Is This The Chart That Has High-Yield Investors Running For The Hills?

*  *  *

Between a sudden shift to a preference for "strong" balance sheet companies over "weak" balance sheet companies (the end of the dash for trash trade), and this rotation from high-yield to investment-grade, it is clear that investors are positioning defensively up-in-quality ending the constant reach-for-yield trade of the last 5 years.

Why should 'equity' investors care? The last few years' gains in stocks have been thanks massively to record amounts of buybacks (juicing EPS and also providing a non-economic bid to the market no matter what happens). This financial engineering - for even the worst of the worst credit -  has been enabled by massive inflows into high-yield and leveraged loan funds, lowering funding costs and allowing CFOs to destroy/releverage their firms all in the goal of raising the share price.

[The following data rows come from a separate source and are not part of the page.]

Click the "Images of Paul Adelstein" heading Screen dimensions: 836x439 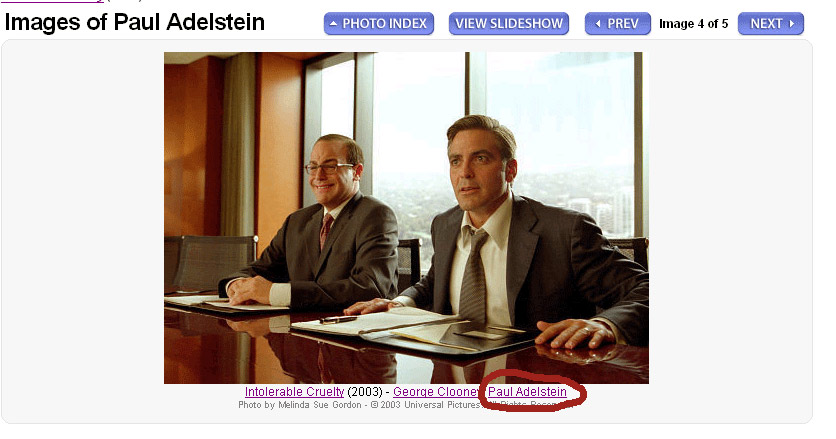pos(134,22)
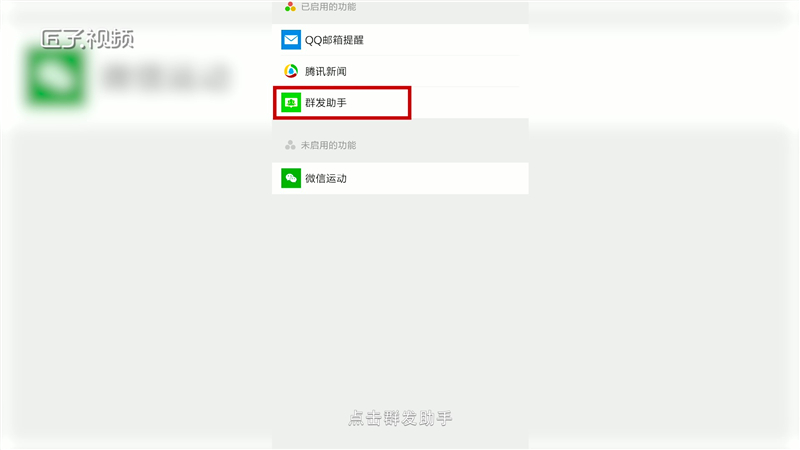Image resolution: width=800 pixels, height=450 pixels.
Task: Tap the green 群发助手 icon
Action: 291,103
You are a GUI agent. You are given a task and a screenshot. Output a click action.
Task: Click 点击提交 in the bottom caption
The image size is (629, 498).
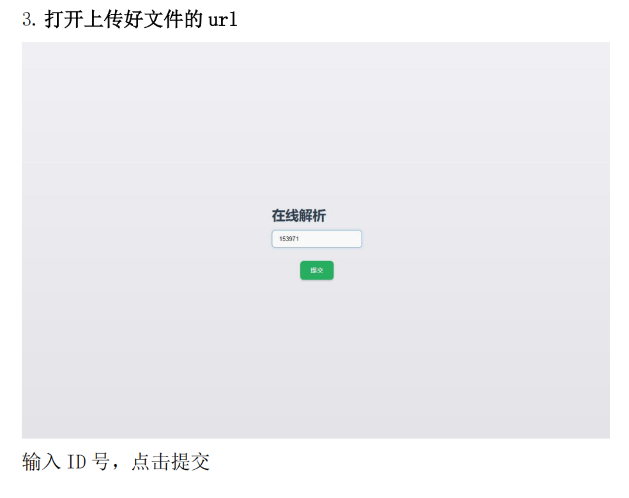coord(170,461)
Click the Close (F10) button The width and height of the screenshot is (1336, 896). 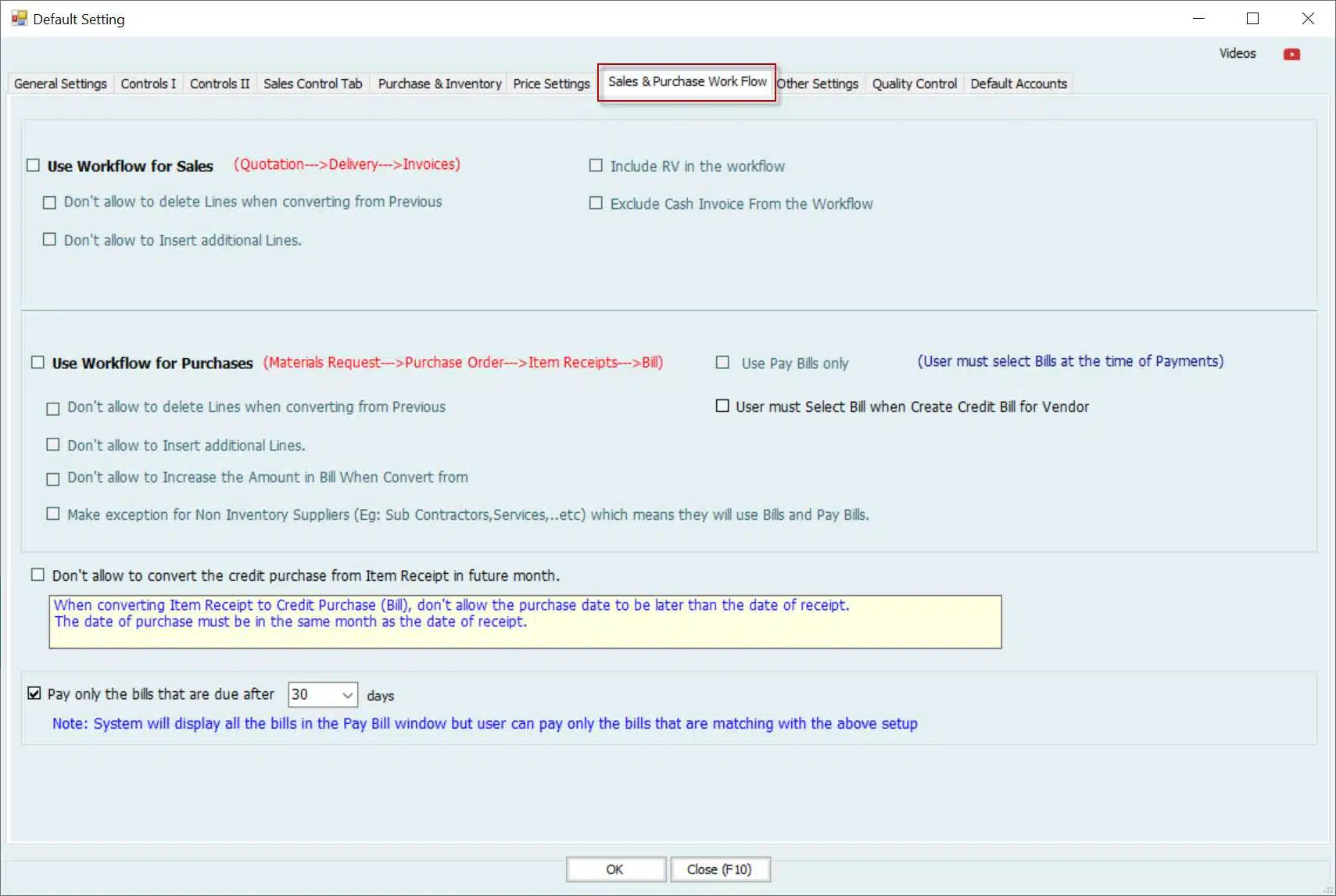coord(719,869)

Simply put - equity prices cannot rally for long without the support of high-yield credit markets - never have, never will - as they are both 'arbitrageable' bets on the same capital structure. There can be a divergence at the end of a cycle as managers get over their skis with leverage and the high yield credit market decides it has had enough risk-taking... but it only ends with equity and credit weakening together. That is the credit cycle... it cycles.

* *  *

Finally, as we concluded previously, there is little that the dealers can do if the selling continues as 'any' credit risk positions are unwound. The problem is that the Fed's dominance of the market and unintended consequences of controlling the repo/shadow-banking system have left bond markets more fragile than they have ever been.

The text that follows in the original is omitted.